From: Michael Albinus
Subject: bug#53432: [PATCH] Avoid losing keyboard input when inotify is too busy [and 1 more messages]
Date: Mon, 24 Jan 2022 18:05:29 +0100
User-agent: Gnus/5.13 (Gnus v5.13) Emacs/29.0.50 (gnu/linux)

Ian Jackson <ijackson@chiark.greenend.org.uk> writes:

Hi Ian,

>> Yes. But if we divide the keyboard buffer (also good for mouse events
>> and other events which do not harm) from the D-Bus and file notification
>> events, such a check is needed at fewer places.
>
> I don't follow.
>
> Any buffer that we have can fill up.  So each thing that generates
> events needs to be able to handle the buffer (that it is writing to)
> becomeing full; and to be able to handle the buffer becoming
> no-longer-full, so that it can restart.
>
> So each event-generator has a "stop" hook and a "start" hook, each of
> which has one call site, in the code that handles the buffer for that
> event generator.  The number of these calls is the same either way.
>
> The difference is just whether there are two buffers, which call
> disjoint sets of start/stop hooks, or one buffer, which calls all the
> start/stop hooks.

My proposal was to keep the keyboard buffer as-it-is for key strokes and
alike. No need to change anything. A new buffer for D-Bus and file
notification events would need an additional handling for a burst of
events.

But as Eli has replied, this brings further problems. So I don't follow
any longer this approach.

>> The advantage of splitting into "keyboard" and "other things" buffers
>> would be, that the keyboard buffer doesn't overrun, whatever burst of
>> D-Bus or file notification events arrives.
>
> The two sets of code would seem very similar.  It would probably be
> sensible to actually use the very same code and data formats and
> everything.  The advantage is precisely that we can prioritise them
> differently: the keyboard buffer could keep working, even while the
> other buffer is full.  In practice I don't think this is likely to be
> particularly important since we don't usually expect emacs to be
> overloaded in this way.  And when it is, there is an argument that
> processing events in order is likely to be better in the sense that it
> is less confusing to the user.

Again, two different buffers are out of discussion ...

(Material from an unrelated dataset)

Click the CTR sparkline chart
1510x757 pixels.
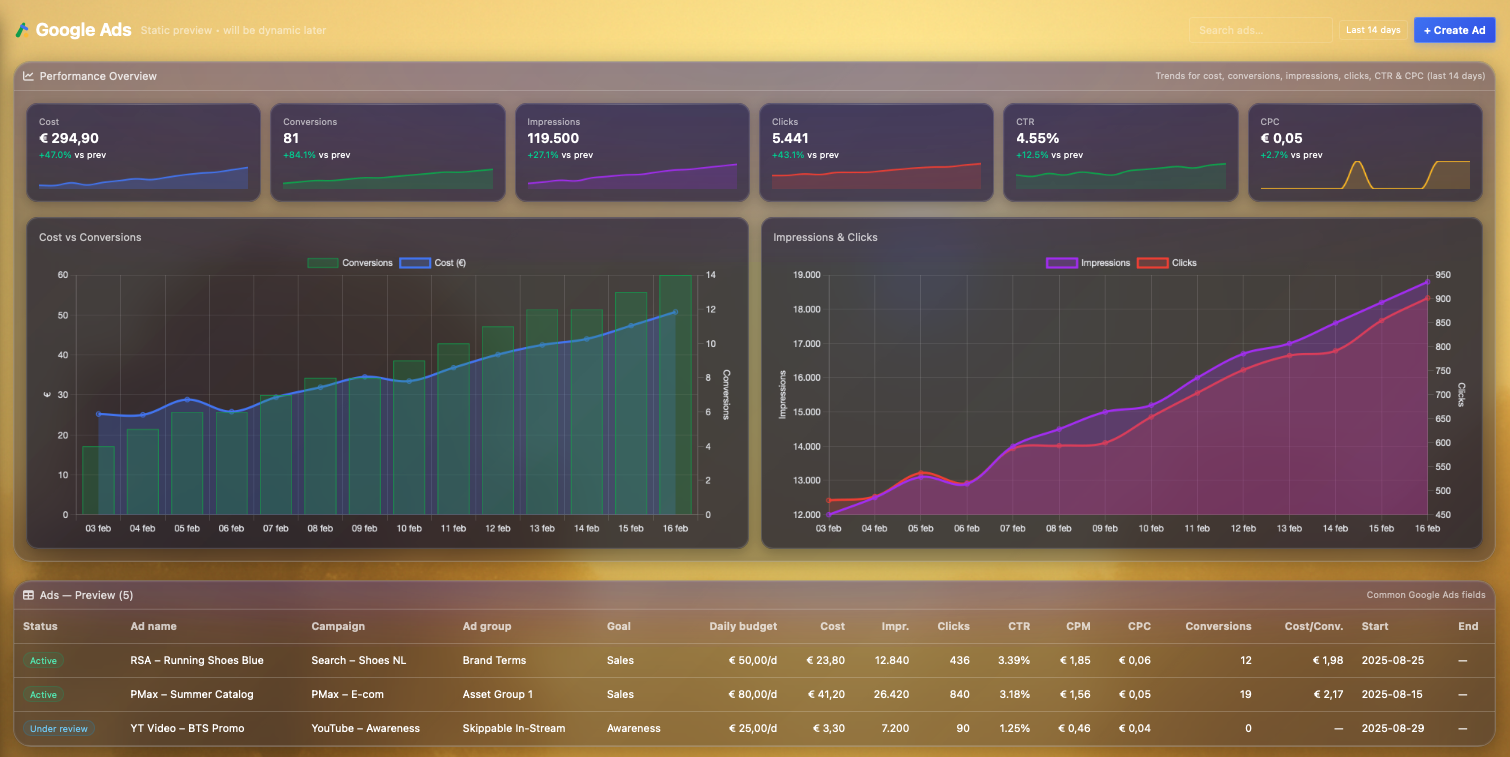click(1120, 176)
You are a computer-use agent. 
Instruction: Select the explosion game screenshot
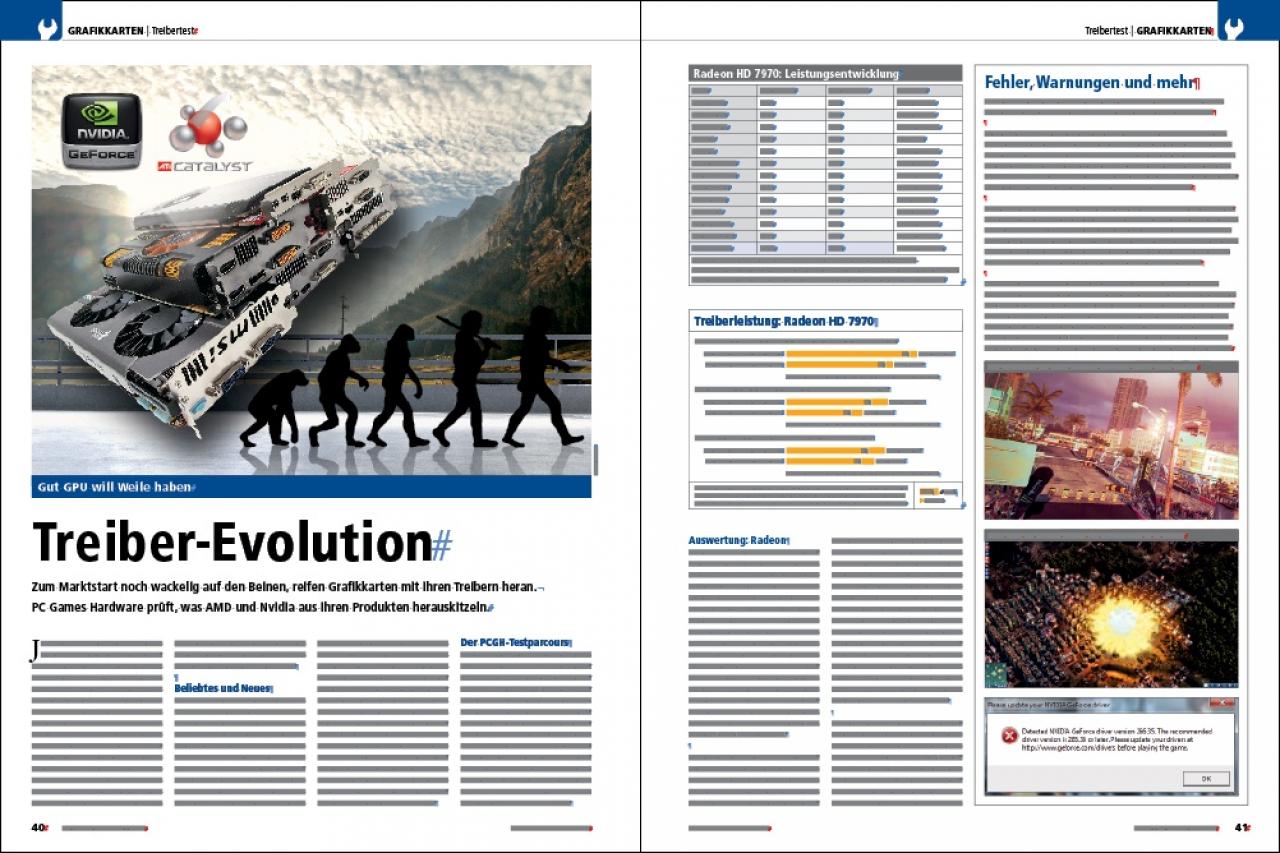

>> Yes. But I believe we don't need to handle lost events. If we have a
>> mean to inform the upper libraries, filenotify.el and dbus.el, about
>> this case, it would be sufficient. A simple check whether the event
>> buffer is full.
>
> I think we are just having a semantic difference here.  To my mind
> "handling" lost events *consists of* notifying the next layer up that
> "some events may have been lost".  Eventually this informaton will get
> to somewhere that can do something sensible with it.

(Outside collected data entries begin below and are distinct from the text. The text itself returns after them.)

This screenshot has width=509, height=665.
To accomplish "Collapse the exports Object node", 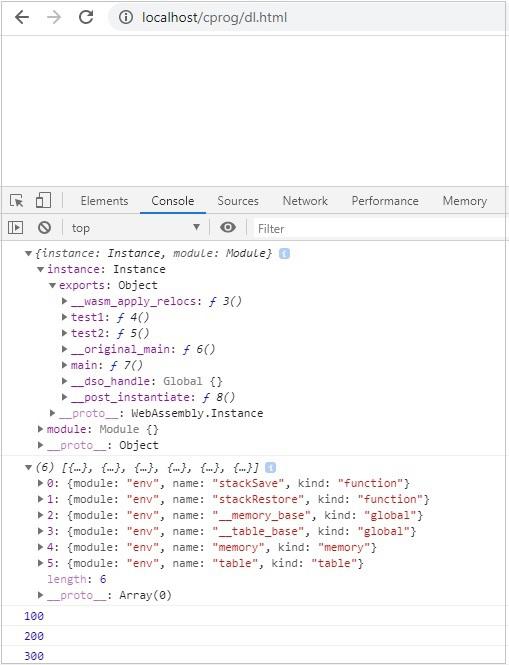I will [52, 285].
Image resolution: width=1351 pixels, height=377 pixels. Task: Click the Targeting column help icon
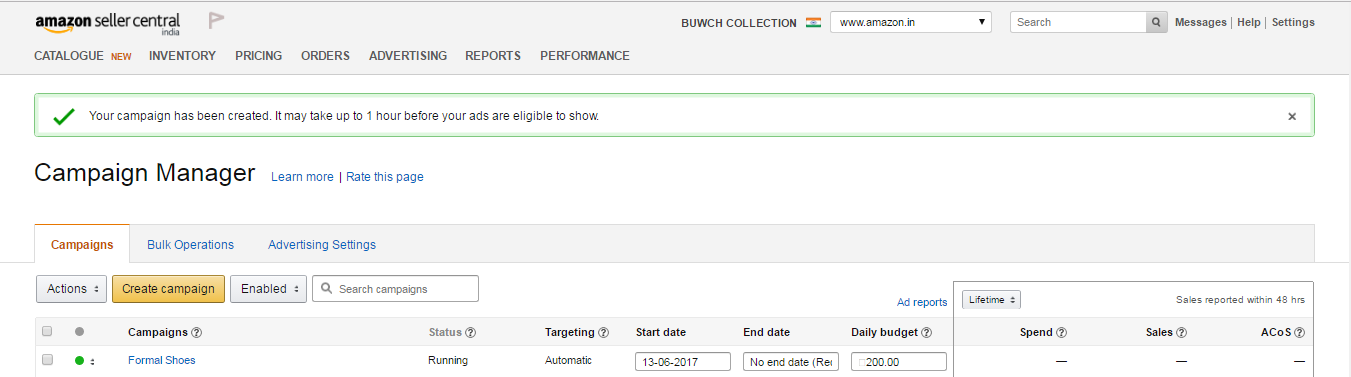click(604, 332)
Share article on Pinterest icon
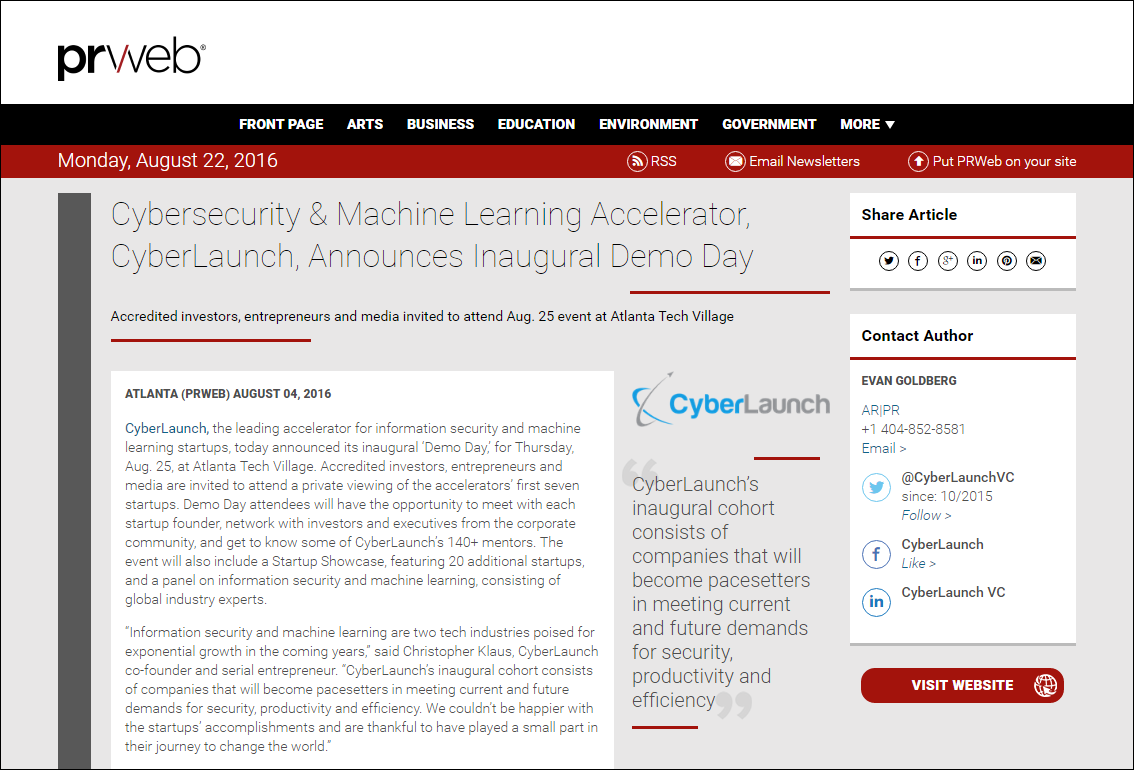The width and height of the screenshot is (1134, 770). tap(1007, 261)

Yes, if we are speaking about the file notification backends, that's
all. And that's what I meant (sometimes, you must forgive me if I use
unprecise English).

>> I don't believe that the native backends, like inotify.c, deserve too
>> much intelligence. They shall do stupid event receiving and reporting,
>> with a callback invoked in case of problems. This callback must be
>> clever then.
>
> If the buffer overflowed, it is quite easy to discard now-superfluous
> events at the lower layer (thus coalescing events into the single
> "some may have been lost" callback).  At higher levels the state
> machine needed to do this becomes more complicated.

Agreed.

> I suggest introducing a version of kbd_buffer_store_event which is to
> be called by anyone that doesn't do flow control properly.  It would
> stop putting things in the buffer when the buffer is (say) 3/4 full.

That's what I have answered to Eli, so we're in agreement :-)

> The file notification code must have a "check all files we are
> polling" facility, for when file events are not available.  Perhaps
> this is buried in a polling loop, but it could be made separately
> callable.

I don't believe we can implement something at filenotify.el level. It is
up to the applications to handle lost events. autorevert could fall back
to polling, and it could continue to trust file notification events when
the situation becomes normal. How it is implement shall be the
responsibility of the application.

> I think that the correct response to discovering that file events have
> been lost, is to do a one-off poll of every file.  Perhaps we would
> want to rate limit this, but that should be done by *deferring* a
> poll-all, not by *skipping* one, as skipping would introduce a race
> that might lose a buffer revert.  But I don't think this is actually
> necessary.  In any case no keyboard events will be lost.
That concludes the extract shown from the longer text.